Mourning has broken: how Bush privatized September 11.

AuthorWallace-Wells, Benjamin

President Bush did not say much publicly last month, on the second anniversary of September 11. He stood with his staff on the White House's sunny South Lawn as a chaplain conducted a private memorial service for those killed, but the president did not address the small crowd. He clenched his wife's hand during a moment of silence at 8:46 a.m., two years to the minute since the first hijacked plane struck the World Trade Center. Then he attended a short service at prim, yellow St. John's Episcopal Church, a block from the White House; on his way out of church he passed some reporters and gave them a few brief comments (99 words total) on the solemnity of the day. Then he went back inside his White House offices; that was all.

The President's muted remembrance could not have been more different from the way he, and the rest of the country, had commemorated the attacks the year before. On September 11, 2002, the president had taken a day-long tour around the Northeast, stopping for ceremonies at each disaster site: In the morning he visited Ground Zero, then the Pentagon, then a windy field outside Shanksville, Pennsylvania, before delivering a televised address to the nation in the evening from Ellis Island. I was a newspaper reporter in Philadelphia at the time, and I spent my morning on a similar, though much smaller-scale, tour of a half-dozen suburban towns, all of which had trundled out their cub scouts, police officers, and municipal flags for local commemorations. In the tiny mill town of Phoenixville, citizens had three options for memorial ceremonies: the county's, the Catholic church's, or the town's, which I visited, where the mayor read a solemn speech in front of the town's two dozen police officers, each in his dressiest uniform. The need to memorialize, even in this small, out-of-the-way community, was urgent and universal.

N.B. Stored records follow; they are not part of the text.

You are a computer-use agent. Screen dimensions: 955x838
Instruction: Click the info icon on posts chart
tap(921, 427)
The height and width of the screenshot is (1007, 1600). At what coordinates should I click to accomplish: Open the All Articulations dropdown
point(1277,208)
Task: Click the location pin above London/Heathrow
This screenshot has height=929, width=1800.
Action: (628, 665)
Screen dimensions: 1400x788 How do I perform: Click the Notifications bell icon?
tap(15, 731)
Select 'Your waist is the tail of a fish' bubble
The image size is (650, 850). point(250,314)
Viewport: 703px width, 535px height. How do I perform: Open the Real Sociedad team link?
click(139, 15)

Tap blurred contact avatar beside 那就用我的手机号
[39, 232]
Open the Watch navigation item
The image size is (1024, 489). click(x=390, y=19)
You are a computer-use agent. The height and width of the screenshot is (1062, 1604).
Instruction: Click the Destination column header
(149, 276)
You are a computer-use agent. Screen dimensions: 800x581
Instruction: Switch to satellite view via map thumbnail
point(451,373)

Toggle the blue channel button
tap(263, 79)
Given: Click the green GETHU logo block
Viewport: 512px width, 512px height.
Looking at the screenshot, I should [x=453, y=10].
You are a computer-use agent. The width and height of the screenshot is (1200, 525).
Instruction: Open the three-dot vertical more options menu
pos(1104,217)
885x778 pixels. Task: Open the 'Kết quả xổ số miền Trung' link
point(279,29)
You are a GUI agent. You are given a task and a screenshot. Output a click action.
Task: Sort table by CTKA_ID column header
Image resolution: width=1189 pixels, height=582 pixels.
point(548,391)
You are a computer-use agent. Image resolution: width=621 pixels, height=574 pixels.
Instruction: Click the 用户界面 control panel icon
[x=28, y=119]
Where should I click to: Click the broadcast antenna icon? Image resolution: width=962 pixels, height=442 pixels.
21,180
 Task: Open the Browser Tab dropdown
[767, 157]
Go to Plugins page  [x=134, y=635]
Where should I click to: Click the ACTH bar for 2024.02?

That same urgency was no longer evident on the second anniversary, in Phoenixville or in Washington. Nor was there any noticeable clamor for more full-throated commemorations. "Practically nobody has may particular use for the second anniversary," wrote Christopher Hitchens, in Slate, putting into words what many people were too embarrassed to admit. Two years after the event, the memorials already seem to have started to slip into the same obscure, dutifully patriotic realm that contains Labor Day and Memorial Day ceremonies.

That is due in part to the simple passage of time--priorities shift, memories fade, and we forget. But one year just isn't that much time. And we haven't simply seen a decline in the number, prominence, or popularity of the memorials: Their substance--what is being commemorated--has changed, too. On Ellis Island in 2002, Bush spoke of the attacks having brought the nation "to grieve together, to stand together, to serve each other and our country." Media remembrances depicted heroic firefighters, neighbors helping neighbors, and the defiant words of the president spoken atop the smoldering mound at Ground Zero.

Last month, there was little talk of unity and...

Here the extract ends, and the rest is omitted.